International Monetary Fund Managing Director Kristalina Georgieva presented the outlook to central bankers and finance ministers from the Group of 20 countries, but said the IMF continued to look at more dire scenarios. The China outlook is 0.4 percentage points lower than it was last month.

China reported a sharp fall in new deaths and cases on Saturday, but the World Health Organization (WHO) warned it was too early to make predictions about the outbreak and said it was concerned about the number of new infections in other countries with no clear link to China such as travel history or contact with a confirmed case.

“In our current baseline scenario, announced policies are implemented and China’s economy would return to normal in the second quarter. As a result, the impact on the world economy would be relatively minor and short-lived,” Georgieva said.

“But we are also looking at more dire scenarios where the spread of the virus continues for longer and more globally, and the growth consequences are more protracted.”

China, which was represented at the G20 meeting by its ambassador to Saudi Arabia as senior officials stayed away due to the growing crisis over the virus, has said it could still meet its economic growth target for 2020 despite the epidemic.

Japan’s finance minister said almost all the G20 countries mentioned the risk posed by the coronavirus during the gathering in Riyadh and that he had warned of a serious impact on the global economy if it spreads further.

“But it’s hard to grasp what is happening as there’s relatively little information. I can say today’s participants called for the need to coordinate (in responding to the virus impact),” Taro Aso told reporters.

The latest draft communique gives less prominence than an earlier version to the outbreak as a growth risk, saying only that the G20 would “… enhance global risk monitoring, including the recent outbreak of COVID-19,” the medical acronym for the coronavirus.
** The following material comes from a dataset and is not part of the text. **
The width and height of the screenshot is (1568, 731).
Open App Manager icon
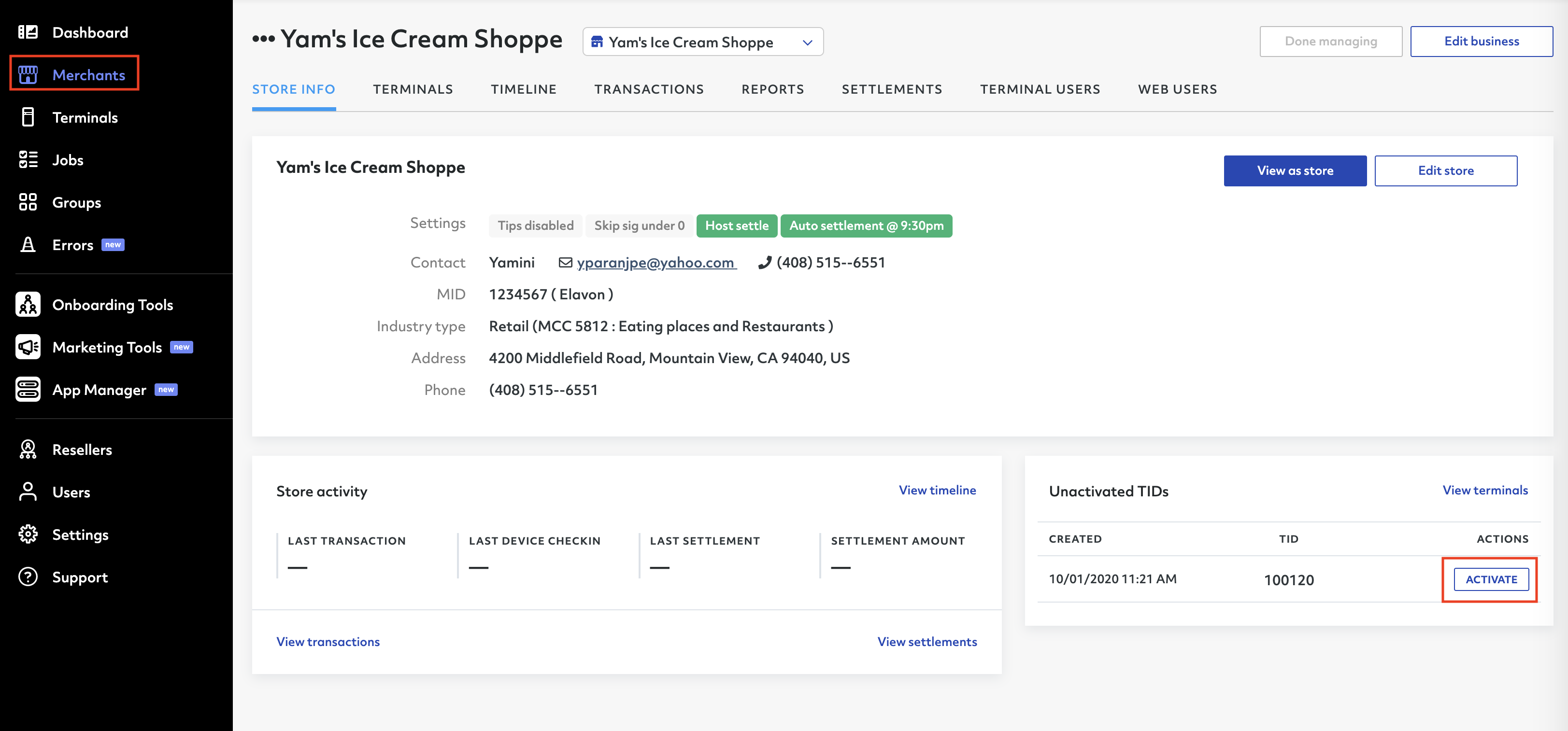tap(28, 390)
A source familiar with the discussions said the G20 countries had not made plans for any separate committee or meetings to coordinate a response.

Georgieva said the Chinese authorities were working to mitigate the negative economic impact with crisis measures, liquidity provision, fiscal measures and financial support.

“While the impact of the epidemic continues to unfold, the WHO’s assessment is that with strong and coordinated measures, the spread of the virus in China and globally can yet be contained and the human tragedy arrested,” she said.

The coronavirus outbreak may curb demand for oil in China, which has reported more than 2,000 deaths, and other Asian countries, further depressing oil prices, industry body the Institute of International Finance has said.

Georgieva said global cooperation was essential to containing the virus and its economic impact, particularly if the outbreak turned out to be more persistent and widespread.

She said it was imperative to recognize the potential risk for fragile states and countries with weak health care systems, adding that the IMF was ready to provide grants for debt relief to its poorest and most vulnerable members.